Sergei Rachmaninoff was born in Oneg, Russia on March 20, 1873 and died in Beverly Hills, California on March 28, 1943. He composed the Symphonic Dances in 1940. The composition runs approximately 35 minutes in performance and is scored for piccolo, 2 flutes, 2 oboes, English horn, 2 clarinets, bass clarinet, alto saxophone, 2 bassoons, contrabassoon, 4 horns, 3 trumpets, 3 trombones, tuba, timpani, percussion, harp, piano, and orchestral strings.
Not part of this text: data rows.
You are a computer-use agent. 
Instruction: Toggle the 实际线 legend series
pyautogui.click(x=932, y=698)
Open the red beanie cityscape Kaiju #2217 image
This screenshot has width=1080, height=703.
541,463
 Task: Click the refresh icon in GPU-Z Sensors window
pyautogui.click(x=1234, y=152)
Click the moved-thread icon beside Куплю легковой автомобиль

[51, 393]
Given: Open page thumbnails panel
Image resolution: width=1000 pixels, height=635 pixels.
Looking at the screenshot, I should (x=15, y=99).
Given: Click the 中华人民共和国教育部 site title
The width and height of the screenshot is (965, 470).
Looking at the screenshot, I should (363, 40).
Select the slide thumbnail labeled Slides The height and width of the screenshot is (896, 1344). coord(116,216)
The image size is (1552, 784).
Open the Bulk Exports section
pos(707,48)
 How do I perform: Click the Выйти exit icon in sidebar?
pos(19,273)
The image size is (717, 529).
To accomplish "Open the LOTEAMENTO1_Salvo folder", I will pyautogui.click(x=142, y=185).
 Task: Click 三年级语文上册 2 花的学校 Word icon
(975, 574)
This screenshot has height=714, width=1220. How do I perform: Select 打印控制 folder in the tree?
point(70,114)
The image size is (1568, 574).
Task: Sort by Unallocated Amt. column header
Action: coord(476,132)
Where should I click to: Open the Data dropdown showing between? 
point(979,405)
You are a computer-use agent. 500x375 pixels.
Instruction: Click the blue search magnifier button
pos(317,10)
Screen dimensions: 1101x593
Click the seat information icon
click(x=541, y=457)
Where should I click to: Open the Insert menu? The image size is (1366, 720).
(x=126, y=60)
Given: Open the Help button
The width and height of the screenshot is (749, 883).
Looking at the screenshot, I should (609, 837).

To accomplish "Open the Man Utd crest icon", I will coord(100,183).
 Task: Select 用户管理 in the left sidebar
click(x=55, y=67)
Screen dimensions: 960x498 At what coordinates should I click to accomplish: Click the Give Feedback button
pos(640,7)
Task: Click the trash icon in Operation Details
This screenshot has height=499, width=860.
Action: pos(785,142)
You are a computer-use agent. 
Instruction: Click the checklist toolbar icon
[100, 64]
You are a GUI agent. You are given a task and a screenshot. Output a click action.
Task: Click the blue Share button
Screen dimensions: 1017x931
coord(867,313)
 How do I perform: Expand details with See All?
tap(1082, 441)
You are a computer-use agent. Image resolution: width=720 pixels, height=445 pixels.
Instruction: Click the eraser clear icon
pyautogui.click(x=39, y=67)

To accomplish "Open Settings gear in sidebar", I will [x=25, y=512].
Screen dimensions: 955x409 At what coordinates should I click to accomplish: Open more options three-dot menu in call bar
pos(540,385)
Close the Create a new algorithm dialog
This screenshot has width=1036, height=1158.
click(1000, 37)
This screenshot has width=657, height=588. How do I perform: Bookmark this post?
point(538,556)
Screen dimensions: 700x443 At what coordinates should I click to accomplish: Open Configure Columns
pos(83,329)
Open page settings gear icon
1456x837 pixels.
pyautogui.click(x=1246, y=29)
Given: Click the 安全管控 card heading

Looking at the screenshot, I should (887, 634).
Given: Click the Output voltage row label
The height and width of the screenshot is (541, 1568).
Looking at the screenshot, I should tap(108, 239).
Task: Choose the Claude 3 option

Rachmaninoff composed the Symphonic Dances shortly after fleeing war-torn Europe for the United States. The work is rhythmically animated (he originally wanted it choreographed as a ballet) and truly symphonic in style, proportions, and sonority, with melodies that could only be Rachmaninoff’s, yet is less opulently Romantic than his earlier music: it has the leanness, discrimination, and occasional weirdness typical of his late orchestral style.

The driving first movement unfolds with grim determination. It begins with a grotesque, sarcastic march, which is subjected to intense development before dissolving into a more tranquil middle section, with a long, elegiac melody introduced by an alto saxophone—new to Rachmaninoff’s orchestra. (Some hear Russian folk music here.) The march returns, but the movement ends peacefully, with a quotation from Rachmaninoff’s own First Symphony (a theme derived from Russian church music). That symphony—disastrously premièred in 1897—was almost unknown in 1940, so the quotation obviously had some purely personal meaning.

The second movement is a heavily stylized parody of the Viennese waltz, at once nostalgic and sarcastic, sensual and sinister. Traditional waltz lilt is compromised by complex, unsettling rhythms; strange harmonies create an atmosphere of unease and anxiety; there are touches of the grotesque, like the sneering brass fanfare at the start. The movement builds to an almost hysterical climax only to vanish as if into shadows.

The finale is the shortest but most fantastical movement—dark, morbid, sardonic, full of demonic energy, with pounding strings, ominous brass, and squealing woodwinds. Rachmaninoff draws on two favourite sources of inspiration: chants of the Russian Orthodox Church, and the Dies irae, the Gregorian chant for the dead. The middle section is more soulful and lyrical, though melancholy. The opening “dance of death” returns and reaches a furious climax, but just before the end Rachmaninoff introduces the Orthodox chant “Blessed be the Lord.” Again, his meaning seems to have been private. “I thank thee, Lord,” he wrote at the end of his score, and the words were sadly apt, for this would be his last original composition. Three years later, he was dead.